En plus de la loi sur la sécurité du personnel, le budget exige que les foyers de soins consacrent au moins 70% de leurs revenus aux soins directs aux résidents. De plus, il exige que ces établissements consacrent au moins 40 % de leurs revenus au personnel en contact avec les résidents, et ces dépenses sont incluses dans les dépenses de soins aux résidents. Enfin, le projet de loi plafonne les bénéfices des foyers de soins à 5 %. Ces dispositions sont également entrées en vigueur le 1er avril.
New York n’est pas le premier État à exiger que les établissements de santé maintiennent un certain niveau de personnel. La Californie a adopté l’approche la plus directe en limitant le nombre de patients pouvant être confiés à une infirmière, en fonction de l’unité dans laquelle elle travaille. En vertu de la loi de l’État, une infirmière dans une salle d’opération, par exemple, ne peut se voir attribuer plus d’un patient et une infirmière médicale / chirurgicale pas plus de cinq.
Mais encore et encore, les hôpitaux ont trouvé des moyens d’éviter de se conformer à cette loi. Lors de la poussée hivernale de la pandémie en décembre 2020, l’État a accordé des dérogations d’urgence qui ont permis aux hôpitaux de dépasser le nombre maximal autorisé de patients affectés aux infirmières. Ces dérogations imposaient un fardeau déraisonnable aux infirmières et mettaient en péril la sécurité des patients. Bien que les dérogations aient expiré en février 2021, les hôpitaux peuvent toujours en faire la demande.

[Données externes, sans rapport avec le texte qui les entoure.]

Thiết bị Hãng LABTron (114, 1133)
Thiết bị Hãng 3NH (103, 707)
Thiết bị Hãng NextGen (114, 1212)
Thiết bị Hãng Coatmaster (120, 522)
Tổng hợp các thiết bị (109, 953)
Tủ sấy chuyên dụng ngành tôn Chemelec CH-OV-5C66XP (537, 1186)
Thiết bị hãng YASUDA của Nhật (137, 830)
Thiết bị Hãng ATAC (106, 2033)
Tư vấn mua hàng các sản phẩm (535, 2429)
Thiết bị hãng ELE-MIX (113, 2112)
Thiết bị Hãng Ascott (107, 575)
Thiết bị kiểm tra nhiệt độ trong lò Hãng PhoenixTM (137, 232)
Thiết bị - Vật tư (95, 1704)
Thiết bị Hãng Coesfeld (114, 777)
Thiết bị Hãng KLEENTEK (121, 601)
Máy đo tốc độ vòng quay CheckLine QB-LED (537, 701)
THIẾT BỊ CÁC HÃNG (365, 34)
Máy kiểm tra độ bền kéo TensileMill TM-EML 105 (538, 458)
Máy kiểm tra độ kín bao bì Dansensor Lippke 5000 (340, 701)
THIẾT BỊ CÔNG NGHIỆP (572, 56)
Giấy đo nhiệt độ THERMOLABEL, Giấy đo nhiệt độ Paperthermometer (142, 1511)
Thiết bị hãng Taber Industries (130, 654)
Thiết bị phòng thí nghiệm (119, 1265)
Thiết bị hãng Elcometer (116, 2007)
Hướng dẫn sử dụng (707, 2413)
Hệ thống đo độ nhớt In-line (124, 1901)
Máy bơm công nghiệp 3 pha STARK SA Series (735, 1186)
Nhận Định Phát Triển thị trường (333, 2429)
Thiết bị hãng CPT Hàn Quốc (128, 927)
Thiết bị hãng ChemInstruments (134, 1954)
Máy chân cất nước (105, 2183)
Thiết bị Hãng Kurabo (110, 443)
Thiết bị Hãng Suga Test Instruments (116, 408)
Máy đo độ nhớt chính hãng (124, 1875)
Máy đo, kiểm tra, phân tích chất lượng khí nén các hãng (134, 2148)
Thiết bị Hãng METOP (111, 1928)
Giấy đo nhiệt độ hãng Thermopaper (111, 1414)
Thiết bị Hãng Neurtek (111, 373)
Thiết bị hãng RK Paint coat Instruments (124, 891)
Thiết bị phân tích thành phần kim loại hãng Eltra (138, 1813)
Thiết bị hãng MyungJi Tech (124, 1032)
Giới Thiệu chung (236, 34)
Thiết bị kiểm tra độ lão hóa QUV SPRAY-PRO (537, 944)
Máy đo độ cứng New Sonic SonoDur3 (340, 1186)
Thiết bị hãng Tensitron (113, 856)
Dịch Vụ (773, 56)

Ces normes étaient toujours violées en août 2021. Un hôpital d’Eureka, en Californie, triait les patients dans la salle d’attente comme si un événement faisant de nombreuses victimes avait lieu, selon Matt Miele, infirmier en traumatologie. “Pour moi, cela semble être les niveaux de dotation les plus bas que j’ai vus au moment où nous en avons le plus besoin”, a-t-il déclaré à CalMatters. Il se voyait souvent attribuer plus de quatre patients, ce qui dépassait le ratio imposé par l’État.
Pour répondre aux nouvelles normes de dotation en personnel, New York devra embaucher 12 000 travailleurs dans tout l’État, selon Sallie Williams, vice-présidente de l’avancement chez Heritage Ministries, une organisation de soins de santé à but non lucratif pour les personnes âgées, qui s’est entretenue avec Nouvelles d’Erie maintenant. La pénurie de personnel est si grave que des troupes de la Garde nationale ont été déployées en décembre 2021 pour aider les maisons de retraite de New York, et ces troupes resteront en place pendant au moins 30 jours de plus.
Tout au long de la pandémie, le nombre d’infirmières qui ont pris leur retraite a fortement augmenté. De plus, de nombreuses infirmières se sont épuisées et ont démissionné en raison du surmenage, d’un soutien inadéquat et de niveaux de stress inhumains. En bref, l’incapacité de la classe dirigeante à se préparer et à répondre à la pandémie de manière rationnelle a contribué à la grave pénurie de personnel à laquelle l’État est désormais confronté.
Les infirmières ne pourront pas obtenir des ratios d’effectifs sûrs, de meilleurs salaires, des charges de travail raisonnables ou une protection contre la pandémie si elles restent confinées au sein des syndicats et adressent leurs appels à l’État capitaliste. Gagner ces revendications exigera que les infirmières forment des comités de base indépendants des syndicats. Le but ultime de ces comités doit être de confronter le système de profit lui-même, qui est à l’origine de la crise du système de santé.